At court, Finch decides to go for a "guilty" vote but it turns out that Emma is actually going for a "guilty" verdict and the rest of the jurors are joining her. Finch stalls to get a "not guilty" verdict while Reese and Zoe try to deduce the real story. The jury is sequestered in a hotel, and one of the jurors attempts to kill Finch, but Reese intervenes. The man is actually a plant by the real perpetrator, the new CEO of the company. The murder was to prevent the dead CEO from withdrawing an expensive product which was deemed to be unsafe.

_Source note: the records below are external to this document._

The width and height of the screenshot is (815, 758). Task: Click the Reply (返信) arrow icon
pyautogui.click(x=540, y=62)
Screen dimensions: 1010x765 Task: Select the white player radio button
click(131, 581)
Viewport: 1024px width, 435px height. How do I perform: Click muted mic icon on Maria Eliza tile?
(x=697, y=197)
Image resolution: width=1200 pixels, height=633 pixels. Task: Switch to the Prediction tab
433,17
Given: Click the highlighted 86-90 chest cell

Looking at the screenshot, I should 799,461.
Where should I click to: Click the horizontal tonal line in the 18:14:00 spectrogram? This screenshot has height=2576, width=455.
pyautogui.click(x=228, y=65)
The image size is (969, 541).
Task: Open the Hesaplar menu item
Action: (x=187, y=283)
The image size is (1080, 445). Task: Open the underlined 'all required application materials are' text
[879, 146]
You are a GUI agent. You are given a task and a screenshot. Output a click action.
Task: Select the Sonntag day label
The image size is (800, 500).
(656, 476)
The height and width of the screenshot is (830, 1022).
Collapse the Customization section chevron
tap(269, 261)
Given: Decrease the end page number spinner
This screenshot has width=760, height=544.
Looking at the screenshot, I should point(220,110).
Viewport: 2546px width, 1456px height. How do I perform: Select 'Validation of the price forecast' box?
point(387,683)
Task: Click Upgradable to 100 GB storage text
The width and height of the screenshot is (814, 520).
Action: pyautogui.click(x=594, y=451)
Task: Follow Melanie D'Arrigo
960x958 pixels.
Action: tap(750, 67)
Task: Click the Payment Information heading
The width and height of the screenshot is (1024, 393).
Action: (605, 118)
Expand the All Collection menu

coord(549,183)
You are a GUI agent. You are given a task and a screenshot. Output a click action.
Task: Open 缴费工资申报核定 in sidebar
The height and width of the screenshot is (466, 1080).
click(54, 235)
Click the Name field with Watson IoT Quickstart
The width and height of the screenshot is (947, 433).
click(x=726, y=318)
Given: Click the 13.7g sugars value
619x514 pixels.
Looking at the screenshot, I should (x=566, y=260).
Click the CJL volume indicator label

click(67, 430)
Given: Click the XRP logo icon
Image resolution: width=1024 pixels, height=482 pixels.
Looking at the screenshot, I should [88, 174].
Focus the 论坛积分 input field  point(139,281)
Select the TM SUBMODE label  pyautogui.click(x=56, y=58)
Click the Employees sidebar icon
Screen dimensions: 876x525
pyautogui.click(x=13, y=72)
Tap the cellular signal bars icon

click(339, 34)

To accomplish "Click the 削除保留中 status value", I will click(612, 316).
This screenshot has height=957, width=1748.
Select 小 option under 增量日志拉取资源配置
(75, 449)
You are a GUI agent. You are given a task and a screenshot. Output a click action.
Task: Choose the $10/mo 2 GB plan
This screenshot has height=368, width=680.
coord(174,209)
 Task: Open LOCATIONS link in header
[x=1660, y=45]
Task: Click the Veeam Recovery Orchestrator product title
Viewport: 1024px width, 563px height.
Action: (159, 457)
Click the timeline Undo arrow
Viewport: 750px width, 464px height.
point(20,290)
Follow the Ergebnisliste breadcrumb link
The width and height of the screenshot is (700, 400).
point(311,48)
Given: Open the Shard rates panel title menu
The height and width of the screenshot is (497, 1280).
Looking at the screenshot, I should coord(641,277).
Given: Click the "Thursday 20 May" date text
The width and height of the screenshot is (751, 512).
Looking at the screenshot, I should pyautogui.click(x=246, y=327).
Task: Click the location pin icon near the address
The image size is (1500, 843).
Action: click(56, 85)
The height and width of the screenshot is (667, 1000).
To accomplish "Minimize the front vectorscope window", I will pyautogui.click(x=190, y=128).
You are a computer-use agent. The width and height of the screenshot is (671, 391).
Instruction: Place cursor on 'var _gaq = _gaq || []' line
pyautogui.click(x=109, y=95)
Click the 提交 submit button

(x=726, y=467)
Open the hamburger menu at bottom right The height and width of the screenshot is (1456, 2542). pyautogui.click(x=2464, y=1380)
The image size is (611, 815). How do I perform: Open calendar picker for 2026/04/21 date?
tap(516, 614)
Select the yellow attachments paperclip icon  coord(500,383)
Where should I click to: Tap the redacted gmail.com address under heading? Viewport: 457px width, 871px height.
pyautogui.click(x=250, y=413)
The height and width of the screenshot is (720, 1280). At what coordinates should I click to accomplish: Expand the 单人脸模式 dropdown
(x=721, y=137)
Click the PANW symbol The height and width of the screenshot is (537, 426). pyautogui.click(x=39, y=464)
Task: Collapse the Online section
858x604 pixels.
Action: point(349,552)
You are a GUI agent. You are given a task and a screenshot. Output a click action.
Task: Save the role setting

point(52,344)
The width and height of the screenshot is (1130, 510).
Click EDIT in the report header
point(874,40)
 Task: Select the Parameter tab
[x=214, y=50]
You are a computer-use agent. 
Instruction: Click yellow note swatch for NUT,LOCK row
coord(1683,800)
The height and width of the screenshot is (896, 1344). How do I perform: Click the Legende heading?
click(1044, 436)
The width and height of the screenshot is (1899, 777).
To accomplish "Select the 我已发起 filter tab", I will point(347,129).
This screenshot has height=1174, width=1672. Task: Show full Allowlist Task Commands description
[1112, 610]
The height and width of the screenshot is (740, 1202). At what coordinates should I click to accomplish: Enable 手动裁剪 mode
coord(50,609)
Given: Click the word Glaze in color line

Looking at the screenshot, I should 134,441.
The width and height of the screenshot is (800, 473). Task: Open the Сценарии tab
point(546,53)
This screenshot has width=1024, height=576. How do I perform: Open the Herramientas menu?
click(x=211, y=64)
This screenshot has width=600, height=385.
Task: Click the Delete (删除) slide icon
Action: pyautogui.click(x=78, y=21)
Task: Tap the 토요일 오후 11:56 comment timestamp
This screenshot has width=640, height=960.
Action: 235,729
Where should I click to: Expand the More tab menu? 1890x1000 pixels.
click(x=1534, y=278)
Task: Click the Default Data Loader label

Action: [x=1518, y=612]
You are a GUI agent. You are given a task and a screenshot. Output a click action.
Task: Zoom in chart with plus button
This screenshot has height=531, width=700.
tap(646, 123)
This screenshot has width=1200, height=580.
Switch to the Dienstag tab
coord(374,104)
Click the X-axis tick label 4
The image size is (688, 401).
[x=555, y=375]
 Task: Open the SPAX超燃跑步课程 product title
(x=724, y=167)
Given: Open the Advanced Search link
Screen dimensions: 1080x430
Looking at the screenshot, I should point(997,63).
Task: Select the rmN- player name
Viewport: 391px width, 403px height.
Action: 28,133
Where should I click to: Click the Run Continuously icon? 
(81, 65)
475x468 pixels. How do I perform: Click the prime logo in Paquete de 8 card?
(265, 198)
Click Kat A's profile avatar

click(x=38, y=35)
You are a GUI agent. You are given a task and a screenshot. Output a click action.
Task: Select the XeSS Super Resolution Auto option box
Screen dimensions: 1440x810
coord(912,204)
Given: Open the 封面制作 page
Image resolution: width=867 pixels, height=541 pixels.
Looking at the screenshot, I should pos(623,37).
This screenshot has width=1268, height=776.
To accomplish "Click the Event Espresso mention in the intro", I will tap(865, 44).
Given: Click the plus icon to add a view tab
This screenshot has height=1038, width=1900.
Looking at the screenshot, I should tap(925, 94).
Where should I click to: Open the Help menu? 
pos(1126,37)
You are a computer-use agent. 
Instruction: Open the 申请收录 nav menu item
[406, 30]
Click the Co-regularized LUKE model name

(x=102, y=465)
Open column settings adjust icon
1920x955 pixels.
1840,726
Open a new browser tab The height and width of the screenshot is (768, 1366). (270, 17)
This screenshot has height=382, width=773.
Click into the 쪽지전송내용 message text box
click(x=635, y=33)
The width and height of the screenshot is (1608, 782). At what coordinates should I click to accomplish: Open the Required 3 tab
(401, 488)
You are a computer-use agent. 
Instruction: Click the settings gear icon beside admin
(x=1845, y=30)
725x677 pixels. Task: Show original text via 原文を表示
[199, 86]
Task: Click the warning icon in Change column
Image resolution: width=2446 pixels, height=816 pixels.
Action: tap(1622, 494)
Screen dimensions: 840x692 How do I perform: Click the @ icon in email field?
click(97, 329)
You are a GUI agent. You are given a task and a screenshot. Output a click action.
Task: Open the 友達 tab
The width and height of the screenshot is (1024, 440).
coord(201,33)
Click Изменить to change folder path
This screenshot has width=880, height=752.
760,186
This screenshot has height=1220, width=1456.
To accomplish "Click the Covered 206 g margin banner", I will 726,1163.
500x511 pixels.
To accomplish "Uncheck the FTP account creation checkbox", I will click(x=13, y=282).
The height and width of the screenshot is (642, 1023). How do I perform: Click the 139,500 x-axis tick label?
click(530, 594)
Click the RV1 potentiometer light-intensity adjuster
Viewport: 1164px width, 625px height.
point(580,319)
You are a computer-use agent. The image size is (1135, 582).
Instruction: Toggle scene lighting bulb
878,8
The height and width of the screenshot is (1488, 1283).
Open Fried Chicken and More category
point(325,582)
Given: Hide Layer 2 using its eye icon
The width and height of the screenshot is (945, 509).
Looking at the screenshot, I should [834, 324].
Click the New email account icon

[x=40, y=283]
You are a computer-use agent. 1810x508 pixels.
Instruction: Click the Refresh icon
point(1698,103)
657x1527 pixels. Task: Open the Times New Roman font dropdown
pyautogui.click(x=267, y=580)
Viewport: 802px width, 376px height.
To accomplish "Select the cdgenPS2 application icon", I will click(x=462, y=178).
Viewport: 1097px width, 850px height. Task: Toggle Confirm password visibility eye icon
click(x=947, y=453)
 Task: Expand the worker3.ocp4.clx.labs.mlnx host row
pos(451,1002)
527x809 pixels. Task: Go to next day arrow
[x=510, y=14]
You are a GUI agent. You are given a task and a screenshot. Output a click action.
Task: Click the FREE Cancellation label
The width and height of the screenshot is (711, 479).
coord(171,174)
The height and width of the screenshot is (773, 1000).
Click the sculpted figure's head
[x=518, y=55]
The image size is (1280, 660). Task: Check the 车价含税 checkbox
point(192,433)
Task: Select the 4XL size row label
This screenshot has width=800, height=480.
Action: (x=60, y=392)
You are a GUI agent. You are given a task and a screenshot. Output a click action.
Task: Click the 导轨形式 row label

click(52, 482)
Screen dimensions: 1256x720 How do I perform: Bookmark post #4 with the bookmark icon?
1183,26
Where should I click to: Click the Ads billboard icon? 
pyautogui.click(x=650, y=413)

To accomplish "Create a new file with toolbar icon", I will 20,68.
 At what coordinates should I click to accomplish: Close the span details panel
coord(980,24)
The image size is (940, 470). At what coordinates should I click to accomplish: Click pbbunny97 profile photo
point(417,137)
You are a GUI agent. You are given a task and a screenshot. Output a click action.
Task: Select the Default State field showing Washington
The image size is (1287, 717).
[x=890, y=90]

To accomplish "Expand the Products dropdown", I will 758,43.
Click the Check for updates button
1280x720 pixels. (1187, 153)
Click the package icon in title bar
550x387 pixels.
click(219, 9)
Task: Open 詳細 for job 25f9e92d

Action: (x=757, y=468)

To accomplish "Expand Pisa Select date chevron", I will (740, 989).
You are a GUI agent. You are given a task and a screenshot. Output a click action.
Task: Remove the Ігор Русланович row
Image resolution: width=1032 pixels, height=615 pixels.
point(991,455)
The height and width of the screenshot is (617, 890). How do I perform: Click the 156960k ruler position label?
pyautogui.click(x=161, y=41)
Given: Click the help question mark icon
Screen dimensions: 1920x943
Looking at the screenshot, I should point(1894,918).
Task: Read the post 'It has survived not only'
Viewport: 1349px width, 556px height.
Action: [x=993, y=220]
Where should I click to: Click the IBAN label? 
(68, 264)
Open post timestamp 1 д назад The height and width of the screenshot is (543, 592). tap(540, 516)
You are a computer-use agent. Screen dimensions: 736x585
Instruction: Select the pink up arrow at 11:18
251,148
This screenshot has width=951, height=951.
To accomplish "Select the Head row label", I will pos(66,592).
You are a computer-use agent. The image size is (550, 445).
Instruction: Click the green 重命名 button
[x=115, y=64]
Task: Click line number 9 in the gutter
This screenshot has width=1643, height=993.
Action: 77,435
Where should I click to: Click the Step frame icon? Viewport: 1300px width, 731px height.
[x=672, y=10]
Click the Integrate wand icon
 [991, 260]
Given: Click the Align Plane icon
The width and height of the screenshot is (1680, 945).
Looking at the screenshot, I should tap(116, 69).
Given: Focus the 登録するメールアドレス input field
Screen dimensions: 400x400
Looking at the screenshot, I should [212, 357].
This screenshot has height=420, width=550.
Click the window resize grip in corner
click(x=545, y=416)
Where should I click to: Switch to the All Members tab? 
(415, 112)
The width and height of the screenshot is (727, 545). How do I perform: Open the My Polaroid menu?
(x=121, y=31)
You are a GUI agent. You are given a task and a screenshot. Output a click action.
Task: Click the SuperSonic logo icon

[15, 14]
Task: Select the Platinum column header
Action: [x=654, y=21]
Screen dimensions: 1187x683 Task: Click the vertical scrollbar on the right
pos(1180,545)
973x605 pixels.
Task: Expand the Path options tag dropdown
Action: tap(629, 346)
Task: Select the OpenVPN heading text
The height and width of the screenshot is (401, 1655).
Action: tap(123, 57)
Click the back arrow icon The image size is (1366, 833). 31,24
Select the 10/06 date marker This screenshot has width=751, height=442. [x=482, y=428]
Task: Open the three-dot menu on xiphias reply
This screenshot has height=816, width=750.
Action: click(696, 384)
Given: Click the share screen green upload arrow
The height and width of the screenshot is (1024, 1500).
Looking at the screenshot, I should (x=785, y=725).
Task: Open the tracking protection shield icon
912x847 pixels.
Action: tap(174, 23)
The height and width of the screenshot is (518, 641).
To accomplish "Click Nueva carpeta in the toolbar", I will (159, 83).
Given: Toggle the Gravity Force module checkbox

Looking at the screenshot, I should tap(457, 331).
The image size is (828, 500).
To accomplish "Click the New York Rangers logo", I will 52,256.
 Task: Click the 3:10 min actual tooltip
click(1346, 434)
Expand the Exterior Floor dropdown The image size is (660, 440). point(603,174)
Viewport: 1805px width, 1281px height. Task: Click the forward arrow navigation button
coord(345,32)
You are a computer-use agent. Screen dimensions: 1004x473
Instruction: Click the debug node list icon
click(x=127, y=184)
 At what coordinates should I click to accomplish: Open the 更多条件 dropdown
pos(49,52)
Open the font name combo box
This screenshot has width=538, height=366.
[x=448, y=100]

The new developments lead to dismissal of charges, and the real perpetrator is arrested. Fusco approaches Reese, acknowledging that he and Finch decided to omit him to protect him but intends to continue working with them. Zoe realizes Reese feels attracted to Campbell and despite her claims that it wouldn't last, Reese decides to open up more during his sessions. Reese and Finch then start working on 3 numbers which may be connected to Elias and The Brotherhood.

==Reception==
===Viewers===
In its original American broadcast, "Guilty" was seen by an estimated 9.53 million household viewers and gained a 1.6/5 ratings share among adults aged 18–49, according to Nielsen Media Research. This means that 1.6 percent of all households with televisions watched the episode, while 5 percent of all households watching television at that time watched it. This was a 3% increase in viewership from the previous episode, which was watched by 9.28 million viewers with a 1.4/5 in the 18-49 demographics. With these ratings, Person of Interest was the third most watched show on CBS for the night, behind NCIS: New Orleans and NCIS, first on its timeslot and fifth for the night in the 18-49 demographics, behind two Fresh Off the Boat episodes, NCIS: New Orleans, and NCIS.

With Live +7 DVR factored in, the episode was watched by 13.37 million viewers with a 2.4 in the 18-49 demographics.

===Critical reviews===
"Guilty" received generally positive reviews from critics. Matt Fowler of IGN gave the episode a "great" 8.2 out of 10 rating and wrote in his verdict, "'Guilty' was a nice way to come down after all the heavy Root/Shaw business. A case-of-the-week episode that was made a bit more poignant by the fact that Finch and Reese were back to saving people as a two-man team (well, with Zoe) and by Reese's private sessions with Iris. It was also cool seeing Blair Brown pop up on something post-Fringe."

Alexa Planje of The A.V. Club gave the episode a "B+" grade and wrote, "Thanks to the signature Person of Interest wit and charm, this episode isn't wholly derivative of the typical law procedural episode, but the story's tidiness is at odds with the psychological undercurrents that the show wants to explore."